Mobilidade: Qual o impacto desses aumentos tarifários no orçamento das famílias de baixa renda?

Calabria: É bem grave. O valor que costuma se usar são 22 dias úteis, então são 44 viagens por mês, então chega aí, 30, 40 reais de impacto, o que pode variar para cada cidade. E isso faz com que as pessoas usem menos o transporte. Tem um dado muito raro da Rede Nossa São Paulo que em 2019, na capital paulista, historicamente, 40% das pessoas falaram que deixavam alguma vez ou com frequência de ir ao SUS por causa da tarifa. E o SUS é gratuito. Mas o acesso ao SUS é R$5,00, R$6,90, dependendo da cidade. E com a tarifa congelada de 2019 para cá, estava caindo esse número.

“Em 2019, na capital paulista, 40% das pessoas falaram que deixavam alguma vez ou com frequência de ir ao SUS por causa da tarifa. E o SUS é gratuito.”

Rafael Calabria

Além da perda histórica de passageiros, já faz cerca de15 anos que tem perdido passageiros constantemente, e as tarifas só vêm aumentando.

Um bom exemplo vem do Rio de Janeiro, onde o prefeito Eduardo Paes (PSD) aprovou a Lei Complementar n° 237 de 2021, na qual todo aumento de tarifa precisaria ter o estudo de impacto social. Só o Rio de Janeiro tem isso, por enquanto. E agora o Rio tem uma lei bastante moderna que vai ter que criar até esse estudo que não tem nem parâmetros.

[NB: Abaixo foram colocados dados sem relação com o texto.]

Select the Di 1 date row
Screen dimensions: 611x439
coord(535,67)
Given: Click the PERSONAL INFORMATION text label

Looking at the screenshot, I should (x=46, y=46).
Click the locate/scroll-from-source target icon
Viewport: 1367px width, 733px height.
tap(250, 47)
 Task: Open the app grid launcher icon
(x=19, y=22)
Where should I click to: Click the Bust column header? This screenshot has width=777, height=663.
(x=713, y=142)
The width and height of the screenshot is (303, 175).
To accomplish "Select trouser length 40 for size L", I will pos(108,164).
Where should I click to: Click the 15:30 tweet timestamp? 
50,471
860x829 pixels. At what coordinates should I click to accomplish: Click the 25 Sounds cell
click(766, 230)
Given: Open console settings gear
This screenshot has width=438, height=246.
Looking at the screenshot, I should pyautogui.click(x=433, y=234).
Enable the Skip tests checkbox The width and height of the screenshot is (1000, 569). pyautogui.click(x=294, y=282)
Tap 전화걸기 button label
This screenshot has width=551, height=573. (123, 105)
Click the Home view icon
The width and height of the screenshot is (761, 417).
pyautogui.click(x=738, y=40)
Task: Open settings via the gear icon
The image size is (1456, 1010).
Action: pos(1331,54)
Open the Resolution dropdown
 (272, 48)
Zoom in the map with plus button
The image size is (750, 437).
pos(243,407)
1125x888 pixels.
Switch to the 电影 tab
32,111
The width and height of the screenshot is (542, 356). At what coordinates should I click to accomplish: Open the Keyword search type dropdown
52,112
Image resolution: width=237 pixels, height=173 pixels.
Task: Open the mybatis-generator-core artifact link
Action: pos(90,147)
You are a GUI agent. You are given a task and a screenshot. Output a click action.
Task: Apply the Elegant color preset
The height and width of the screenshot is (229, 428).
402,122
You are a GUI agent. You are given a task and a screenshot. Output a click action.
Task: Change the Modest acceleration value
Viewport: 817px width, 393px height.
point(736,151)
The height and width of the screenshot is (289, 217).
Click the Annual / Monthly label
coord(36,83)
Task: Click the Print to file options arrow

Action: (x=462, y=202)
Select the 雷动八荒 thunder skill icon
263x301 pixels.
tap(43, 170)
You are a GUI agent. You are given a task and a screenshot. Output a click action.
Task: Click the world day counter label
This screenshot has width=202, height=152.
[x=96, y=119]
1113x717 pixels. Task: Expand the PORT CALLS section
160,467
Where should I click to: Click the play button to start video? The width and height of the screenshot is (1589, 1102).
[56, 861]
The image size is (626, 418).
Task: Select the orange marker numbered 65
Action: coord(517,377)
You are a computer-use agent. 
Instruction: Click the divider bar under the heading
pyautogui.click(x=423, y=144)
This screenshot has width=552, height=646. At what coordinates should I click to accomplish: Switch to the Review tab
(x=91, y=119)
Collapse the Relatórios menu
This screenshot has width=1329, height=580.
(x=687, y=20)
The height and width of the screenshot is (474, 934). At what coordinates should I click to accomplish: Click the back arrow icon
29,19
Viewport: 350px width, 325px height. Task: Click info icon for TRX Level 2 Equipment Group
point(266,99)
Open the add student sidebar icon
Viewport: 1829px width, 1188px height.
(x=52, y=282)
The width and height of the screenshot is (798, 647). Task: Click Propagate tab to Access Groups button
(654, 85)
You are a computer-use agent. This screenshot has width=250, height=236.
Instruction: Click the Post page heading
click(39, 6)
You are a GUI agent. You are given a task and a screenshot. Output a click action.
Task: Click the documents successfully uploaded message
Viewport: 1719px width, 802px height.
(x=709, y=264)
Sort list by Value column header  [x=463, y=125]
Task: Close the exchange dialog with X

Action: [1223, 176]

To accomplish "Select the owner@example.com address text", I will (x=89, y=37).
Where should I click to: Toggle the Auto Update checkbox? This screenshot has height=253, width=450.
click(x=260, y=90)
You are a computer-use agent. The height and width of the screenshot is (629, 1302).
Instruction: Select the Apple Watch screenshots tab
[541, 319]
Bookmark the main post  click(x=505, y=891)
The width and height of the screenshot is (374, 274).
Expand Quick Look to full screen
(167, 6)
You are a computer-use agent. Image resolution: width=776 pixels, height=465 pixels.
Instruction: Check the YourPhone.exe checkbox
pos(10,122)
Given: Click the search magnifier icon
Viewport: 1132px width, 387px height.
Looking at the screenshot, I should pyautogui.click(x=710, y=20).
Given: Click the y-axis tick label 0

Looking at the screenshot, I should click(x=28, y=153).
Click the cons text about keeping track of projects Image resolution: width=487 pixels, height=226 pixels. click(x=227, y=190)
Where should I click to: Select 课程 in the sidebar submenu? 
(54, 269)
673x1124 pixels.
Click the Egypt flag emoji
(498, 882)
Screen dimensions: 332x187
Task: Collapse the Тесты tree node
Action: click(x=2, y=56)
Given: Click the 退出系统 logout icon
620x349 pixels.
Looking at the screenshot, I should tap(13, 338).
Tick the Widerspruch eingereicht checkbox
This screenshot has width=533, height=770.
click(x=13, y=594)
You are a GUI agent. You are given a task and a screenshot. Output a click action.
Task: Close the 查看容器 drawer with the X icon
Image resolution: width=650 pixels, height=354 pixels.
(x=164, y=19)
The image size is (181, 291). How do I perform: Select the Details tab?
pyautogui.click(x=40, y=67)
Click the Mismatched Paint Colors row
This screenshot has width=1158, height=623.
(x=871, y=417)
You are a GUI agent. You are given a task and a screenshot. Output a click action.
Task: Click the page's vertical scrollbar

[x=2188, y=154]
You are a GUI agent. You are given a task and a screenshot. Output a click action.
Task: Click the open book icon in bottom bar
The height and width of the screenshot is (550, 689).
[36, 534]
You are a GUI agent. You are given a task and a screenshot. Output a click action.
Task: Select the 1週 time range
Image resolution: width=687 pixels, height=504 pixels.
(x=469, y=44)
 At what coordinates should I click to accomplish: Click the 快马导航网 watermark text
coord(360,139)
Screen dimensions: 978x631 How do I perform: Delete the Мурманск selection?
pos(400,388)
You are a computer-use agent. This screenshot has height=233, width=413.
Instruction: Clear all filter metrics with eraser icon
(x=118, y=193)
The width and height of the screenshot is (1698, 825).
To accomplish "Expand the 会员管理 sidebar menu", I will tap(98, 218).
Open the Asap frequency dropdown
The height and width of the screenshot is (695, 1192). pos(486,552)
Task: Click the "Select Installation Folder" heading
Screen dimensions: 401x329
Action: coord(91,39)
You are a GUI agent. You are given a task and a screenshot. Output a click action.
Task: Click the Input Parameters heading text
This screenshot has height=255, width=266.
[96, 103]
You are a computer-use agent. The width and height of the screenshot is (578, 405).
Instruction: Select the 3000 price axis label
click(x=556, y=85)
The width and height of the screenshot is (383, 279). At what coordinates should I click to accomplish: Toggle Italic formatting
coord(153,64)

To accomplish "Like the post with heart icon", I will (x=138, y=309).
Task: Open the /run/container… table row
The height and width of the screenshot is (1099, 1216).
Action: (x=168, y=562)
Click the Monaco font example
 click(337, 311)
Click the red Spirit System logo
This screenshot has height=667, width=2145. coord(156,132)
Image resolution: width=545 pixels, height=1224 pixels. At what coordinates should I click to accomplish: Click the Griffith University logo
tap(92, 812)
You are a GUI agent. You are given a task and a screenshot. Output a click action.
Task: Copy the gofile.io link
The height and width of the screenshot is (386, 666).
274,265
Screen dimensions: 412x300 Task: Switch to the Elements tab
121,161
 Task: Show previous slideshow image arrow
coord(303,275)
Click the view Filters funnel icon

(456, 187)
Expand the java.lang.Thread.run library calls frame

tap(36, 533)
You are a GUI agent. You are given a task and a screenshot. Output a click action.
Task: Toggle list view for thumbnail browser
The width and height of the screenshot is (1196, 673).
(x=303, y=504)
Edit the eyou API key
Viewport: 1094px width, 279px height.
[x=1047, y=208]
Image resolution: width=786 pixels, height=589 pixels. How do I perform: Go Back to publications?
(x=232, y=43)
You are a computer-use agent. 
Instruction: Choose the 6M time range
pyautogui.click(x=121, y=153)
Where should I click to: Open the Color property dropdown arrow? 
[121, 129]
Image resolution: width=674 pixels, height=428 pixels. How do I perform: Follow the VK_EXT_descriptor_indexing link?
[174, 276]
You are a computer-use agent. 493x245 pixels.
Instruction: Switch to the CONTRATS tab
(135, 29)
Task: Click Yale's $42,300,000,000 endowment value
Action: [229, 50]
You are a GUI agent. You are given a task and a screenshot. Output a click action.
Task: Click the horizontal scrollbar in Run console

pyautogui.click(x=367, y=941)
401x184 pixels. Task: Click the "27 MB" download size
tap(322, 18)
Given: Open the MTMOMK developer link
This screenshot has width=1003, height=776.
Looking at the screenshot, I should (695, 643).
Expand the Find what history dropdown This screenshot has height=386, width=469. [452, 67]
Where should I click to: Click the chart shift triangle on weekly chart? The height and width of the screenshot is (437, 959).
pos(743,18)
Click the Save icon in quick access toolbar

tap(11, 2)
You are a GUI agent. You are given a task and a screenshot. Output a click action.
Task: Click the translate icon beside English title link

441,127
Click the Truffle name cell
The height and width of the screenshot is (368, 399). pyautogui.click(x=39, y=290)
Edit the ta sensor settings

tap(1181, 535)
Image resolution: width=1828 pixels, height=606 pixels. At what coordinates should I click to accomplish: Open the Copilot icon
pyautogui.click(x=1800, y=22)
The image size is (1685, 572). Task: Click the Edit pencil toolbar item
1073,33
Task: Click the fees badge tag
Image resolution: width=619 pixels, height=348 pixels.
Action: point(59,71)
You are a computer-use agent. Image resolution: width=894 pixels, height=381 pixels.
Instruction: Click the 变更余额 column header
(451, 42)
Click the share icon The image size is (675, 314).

O setor já percebeu muito isso e, infelizmente, alguns técnicos da SPTrans e da Prefeitura de São Paulo não consideram, ignoram e menosprezam esse impacto.

Mobilidade: Existem políticas públicas sendo implementadas ou planejadas para mitigar o impacto desses aumentos na população mais vulnerável, como subsídios ou programas de tarifa social? O que poderia ser feito nesse sentido?

Calabria: Precisaria identificar outras fontes de receitas, subsídios, enfim. Tem o debate de mudar o vale transporte, usar a zona azul, a outorga dos eixos de transporte. Tem vários debates sobre como administrar os recursos públicos para poder dividir essa conta e tirar o peso da tarifa.

E aí, pagando de outra forma, a prefeitura pode ampliar gratuidades, criar tarifa social, criar linhas de tarifa zero. E ela vai poder buscar formas de, até, baixar a tarifa total, a tarifa média, como um todo. Então precisamos fazer isso caminhando para a tarifa zero porque vai garantir o transporte como um direito.

Isso é uma necessidade social, humanitária, diria assim. Mas poucos governantes têm tido essa preocupação e essa atenção.